Nel giugno del 2006 la procura di Roma formalizzò la richiesta di rinvio a giudizio per Mario Lozano, con l’accusa di avere commesso un «delitto politico che lede le istituzioni dello stato italiano». La procura di Roma presentò anche richiesta per una rogatoria internazionale, cioè una sorta di collaborazione giudiziaria, respinta dagli Stati Uniti. Il governo italiano di allora, che era guidato da Romano Prodi, si era costituito parte civile. Un anno dopo però la Corte d’Assise di Roma prosciolse Lozano per un difetto di giurisdizione: la procura di Roma impugnò la sentenza, ma nel giugno del 2008 la Corte di Cassazione riconobbe la cosiddetta “immunità funzionale” a Lozano: agiva nell’esercizio delle proprie funzioni e dunque non poteva essere processato in Italia, ma solo negli Stati Uniti.

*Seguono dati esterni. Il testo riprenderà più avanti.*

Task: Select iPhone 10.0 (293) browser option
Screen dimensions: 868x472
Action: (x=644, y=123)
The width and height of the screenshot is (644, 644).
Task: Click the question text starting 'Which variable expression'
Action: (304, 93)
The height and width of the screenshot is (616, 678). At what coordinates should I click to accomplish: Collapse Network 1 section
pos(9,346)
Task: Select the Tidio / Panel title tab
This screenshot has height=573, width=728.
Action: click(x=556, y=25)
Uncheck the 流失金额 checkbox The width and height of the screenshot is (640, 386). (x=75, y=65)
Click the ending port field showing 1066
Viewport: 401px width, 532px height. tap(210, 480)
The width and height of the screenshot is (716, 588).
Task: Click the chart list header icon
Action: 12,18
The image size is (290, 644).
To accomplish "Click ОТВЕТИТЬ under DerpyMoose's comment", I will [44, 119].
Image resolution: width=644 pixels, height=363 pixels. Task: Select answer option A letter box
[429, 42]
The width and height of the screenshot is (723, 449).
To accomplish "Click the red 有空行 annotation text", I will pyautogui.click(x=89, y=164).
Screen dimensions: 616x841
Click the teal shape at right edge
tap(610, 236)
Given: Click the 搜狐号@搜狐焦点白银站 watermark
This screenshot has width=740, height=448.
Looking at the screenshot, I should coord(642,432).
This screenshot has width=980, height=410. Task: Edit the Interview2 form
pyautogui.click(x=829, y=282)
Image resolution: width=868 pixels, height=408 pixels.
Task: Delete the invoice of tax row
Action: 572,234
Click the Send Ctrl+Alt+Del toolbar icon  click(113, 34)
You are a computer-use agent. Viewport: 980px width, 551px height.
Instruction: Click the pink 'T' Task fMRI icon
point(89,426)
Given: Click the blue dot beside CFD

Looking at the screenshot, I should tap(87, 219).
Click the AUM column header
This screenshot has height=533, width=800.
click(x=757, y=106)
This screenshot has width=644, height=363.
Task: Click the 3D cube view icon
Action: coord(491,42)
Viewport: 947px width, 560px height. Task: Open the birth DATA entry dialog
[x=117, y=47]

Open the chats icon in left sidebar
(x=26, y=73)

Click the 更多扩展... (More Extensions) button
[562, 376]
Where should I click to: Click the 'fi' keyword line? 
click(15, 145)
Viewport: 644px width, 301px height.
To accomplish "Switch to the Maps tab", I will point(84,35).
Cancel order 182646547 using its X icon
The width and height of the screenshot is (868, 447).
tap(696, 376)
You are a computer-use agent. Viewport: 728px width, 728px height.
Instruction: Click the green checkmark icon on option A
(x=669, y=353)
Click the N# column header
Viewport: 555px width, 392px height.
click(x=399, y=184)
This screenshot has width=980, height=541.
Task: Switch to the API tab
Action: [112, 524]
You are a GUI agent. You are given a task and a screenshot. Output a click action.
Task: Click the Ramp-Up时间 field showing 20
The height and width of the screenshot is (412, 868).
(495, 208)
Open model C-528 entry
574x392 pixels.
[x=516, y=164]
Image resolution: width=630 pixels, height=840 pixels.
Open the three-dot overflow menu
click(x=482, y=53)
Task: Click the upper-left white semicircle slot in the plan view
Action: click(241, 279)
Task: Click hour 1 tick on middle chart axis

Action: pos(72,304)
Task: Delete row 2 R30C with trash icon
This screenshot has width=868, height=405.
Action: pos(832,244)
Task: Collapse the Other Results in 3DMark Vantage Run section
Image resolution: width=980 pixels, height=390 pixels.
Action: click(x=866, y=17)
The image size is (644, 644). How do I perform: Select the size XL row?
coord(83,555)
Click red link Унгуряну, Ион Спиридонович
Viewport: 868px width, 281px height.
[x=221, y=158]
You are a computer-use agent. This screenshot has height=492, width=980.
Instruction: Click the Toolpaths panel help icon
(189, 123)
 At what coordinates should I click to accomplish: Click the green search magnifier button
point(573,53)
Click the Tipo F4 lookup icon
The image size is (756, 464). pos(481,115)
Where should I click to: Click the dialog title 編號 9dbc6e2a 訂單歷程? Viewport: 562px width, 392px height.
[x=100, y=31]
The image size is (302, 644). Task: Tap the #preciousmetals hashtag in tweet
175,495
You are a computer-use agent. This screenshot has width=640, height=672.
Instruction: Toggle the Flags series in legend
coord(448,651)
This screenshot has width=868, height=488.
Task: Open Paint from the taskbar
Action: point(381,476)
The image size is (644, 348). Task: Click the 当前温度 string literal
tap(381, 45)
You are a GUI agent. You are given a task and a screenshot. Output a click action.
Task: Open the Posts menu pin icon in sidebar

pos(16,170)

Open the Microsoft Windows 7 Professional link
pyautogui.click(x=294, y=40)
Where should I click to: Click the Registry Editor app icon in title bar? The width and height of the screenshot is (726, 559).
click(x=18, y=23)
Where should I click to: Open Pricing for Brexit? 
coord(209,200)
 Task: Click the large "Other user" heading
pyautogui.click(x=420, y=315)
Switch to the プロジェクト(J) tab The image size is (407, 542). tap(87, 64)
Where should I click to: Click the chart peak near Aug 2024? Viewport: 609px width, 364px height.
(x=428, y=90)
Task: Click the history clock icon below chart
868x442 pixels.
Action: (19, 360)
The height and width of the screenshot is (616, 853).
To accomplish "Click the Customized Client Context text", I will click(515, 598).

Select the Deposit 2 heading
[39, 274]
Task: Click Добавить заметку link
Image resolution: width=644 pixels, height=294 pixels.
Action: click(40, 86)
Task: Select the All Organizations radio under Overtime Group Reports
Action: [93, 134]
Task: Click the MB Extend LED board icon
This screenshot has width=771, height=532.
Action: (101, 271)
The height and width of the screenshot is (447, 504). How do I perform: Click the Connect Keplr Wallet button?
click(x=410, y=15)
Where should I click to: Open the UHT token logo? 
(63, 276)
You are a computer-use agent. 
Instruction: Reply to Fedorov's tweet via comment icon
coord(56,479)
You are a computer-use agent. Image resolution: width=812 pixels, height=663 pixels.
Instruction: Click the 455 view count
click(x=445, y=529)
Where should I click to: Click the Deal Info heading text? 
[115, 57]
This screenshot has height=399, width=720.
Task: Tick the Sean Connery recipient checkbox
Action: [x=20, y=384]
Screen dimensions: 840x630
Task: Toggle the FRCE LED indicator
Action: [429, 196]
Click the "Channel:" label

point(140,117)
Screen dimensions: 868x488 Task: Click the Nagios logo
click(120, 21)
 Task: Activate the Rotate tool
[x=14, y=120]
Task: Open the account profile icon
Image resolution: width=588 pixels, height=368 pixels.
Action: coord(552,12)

In un editoriale uscito oggi, 4 febbraio del 2025, sul Manifesto per il ventennale del suo rapimento, Sgrena risponde alle critiche di chi ancora oggi l’accusa di essersela andata a cercare, spiegando il senso di fare l’inviata di guerra. Sono argomentazioni simili a quelle che aveva ribadito anche a fine dicembre per difendere Cecilia Sala, la giornalista italiana incarcerata per 21 giorni nella prigione di Evin, in Iran, e liberata lo scorso 8 gennaio. Nella conclusione del suo editoriale, Sgrena scrive: «A chi per vent’anni mi ha accusato di essere un’assassina rispondo che a sparare a Nicola Calipari sono stati gli americani, non io. Ma non posso dimenticare la sensazione di qualcuno che ti muore addosso. È stata la persona che mi ha salvata due volte, dai rapitori e dagli americani, a morire. E io vivo da sopravvissuta. Non ho mai potuto gioire per la mia liberazione, il 4 marzo è l’anniversario della morte di Nicola Calipari».